Open source tools were utilized to parse the project-specific XML representation of LIDC-IDRI annotations and save the result as standard DICOM objects. Validation procedures focused on establishing compliance of the resulting objects with the standard, consistency of the data between the DICOM and project-specific representation, and evaluating interoperability with the existing tools.
The dataset utilizes DICOM Segmentation objects for storing annotations of the lung nodules, and DICOM Structured Reporting objects for communicating qualitative evaluations (nine attributes) and quantitative measurements (three attributes) associated with the nodules. The total of 875 subjects contain 6859 nodule annotations. Clustering of the neighboring annotations resulted in 2651 distinct nodules. The data are available in TCIA at https://doi.org/10.7937/TCIA.2018.h7umfurq.
The standardized dataset maintains the content of the original contribution of the LIDC-IDRI consortium, and should be helpful in developing automated tools for characterization of lung lesions and image phenotyping. In addition to those properties, the representation of the present dataset makes it more FAIR (Findable, Accessible, Interoperable, Reusable) for the research community, and enables its integration with other standardized data collections.

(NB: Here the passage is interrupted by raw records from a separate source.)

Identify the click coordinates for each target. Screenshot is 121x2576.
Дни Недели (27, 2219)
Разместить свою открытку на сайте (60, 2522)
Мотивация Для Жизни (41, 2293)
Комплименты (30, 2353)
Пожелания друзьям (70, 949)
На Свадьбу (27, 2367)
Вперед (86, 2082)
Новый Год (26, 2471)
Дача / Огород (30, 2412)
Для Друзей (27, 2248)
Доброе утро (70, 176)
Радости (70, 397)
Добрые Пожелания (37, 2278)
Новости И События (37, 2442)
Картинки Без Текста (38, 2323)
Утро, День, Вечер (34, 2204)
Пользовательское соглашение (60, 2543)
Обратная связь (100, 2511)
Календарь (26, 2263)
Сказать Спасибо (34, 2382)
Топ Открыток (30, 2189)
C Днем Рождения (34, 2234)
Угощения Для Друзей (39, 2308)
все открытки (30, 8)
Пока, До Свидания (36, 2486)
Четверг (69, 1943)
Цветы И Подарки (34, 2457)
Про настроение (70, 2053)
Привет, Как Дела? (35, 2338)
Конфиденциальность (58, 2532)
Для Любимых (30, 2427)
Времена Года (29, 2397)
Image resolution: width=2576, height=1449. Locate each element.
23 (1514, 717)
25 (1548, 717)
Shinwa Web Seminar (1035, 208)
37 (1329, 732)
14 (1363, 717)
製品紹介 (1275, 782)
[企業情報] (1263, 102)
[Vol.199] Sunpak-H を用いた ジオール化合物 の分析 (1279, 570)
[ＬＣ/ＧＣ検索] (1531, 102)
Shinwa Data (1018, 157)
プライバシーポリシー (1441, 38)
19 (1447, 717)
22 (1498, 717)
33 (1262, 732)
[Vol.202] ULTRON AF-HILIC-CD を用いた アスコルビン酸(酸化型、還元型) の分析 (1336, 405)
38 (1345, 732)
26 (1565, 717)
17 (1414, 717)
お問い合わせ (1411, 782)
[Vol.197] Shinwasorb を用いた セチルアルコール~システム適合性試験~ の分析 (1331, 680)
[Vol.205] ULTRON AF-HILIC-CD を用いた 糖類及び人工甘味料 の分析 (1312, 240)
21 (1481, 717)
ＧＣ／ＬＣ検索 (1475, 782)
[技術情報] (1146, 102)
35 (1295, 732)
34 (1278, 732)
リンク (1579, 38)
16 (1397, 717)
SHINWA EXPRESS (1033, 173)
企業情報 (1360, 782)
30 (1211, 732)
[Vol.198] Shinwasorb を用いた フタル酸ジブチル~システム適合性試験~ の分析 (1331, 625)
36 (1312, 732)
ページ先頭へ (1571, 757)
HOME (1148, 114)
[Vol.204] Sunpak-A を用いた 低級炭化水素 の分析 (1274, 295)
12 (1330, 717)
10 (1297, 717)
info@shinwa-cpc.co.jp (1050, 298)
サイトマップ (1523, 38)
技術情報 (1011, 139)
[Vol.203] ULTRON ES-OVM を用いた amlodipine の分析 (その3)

该数据集包含由肺部成像数据联盟和图像数据库资源倡议(LIDC-IDRI)收集的肺结节标注,这些标注存储为标准 DICOM 对象。这些标注与超过 1000 名受试者的计算机断层扫描(CT)扫描集合一起,这些标注由多个专家读者进行注释,对应于“结节≥3mm”,定义为任何在 3-30mm 范围内的平面内尺寸被认为是结节的病变,无论假定的组织学如何。本数据集旨在使用现成的工具简化数据的重复使用,并针对对肺部 CT 图像分析感兴趣的研究人员。
利用开源工具解析 LIDC-IDRI 标注的特定项目 XML 表示,并将结果保存为标准 DICOM 对象。验证程序侧重于确定生成对象与标准的一致性、DICOM 和特定项目表示之间数据的一致性,以及评估与现有工具的互操作性。
该数据集利用 DICOM 分割对象来存储肺结节的标注,利用 DICOM 结构化报告对象来传达与结节相关的定性评估(九个属性)和定量测量(三个属性)。总共 875 名受试者包含 6859 个结节标注。对相邻标注的聚类导致了 2651 个不同的结节。该数据可在 TCIA 上获取,网址为 https://doi.org/10.7937/TCIA.2018.h7umfurq。
标准化数据集保持了 LIDC-IDRI 联盟原始贡献的内容,应该有助于开发用于肺病变特征化和图像表型分析的自动化工具。除了这些特性之外,本数据集的表示使其对研究社区更加 FAIR(可发现、可访问、可互操作、可重复使用),并能够与其他标准化数据集集成。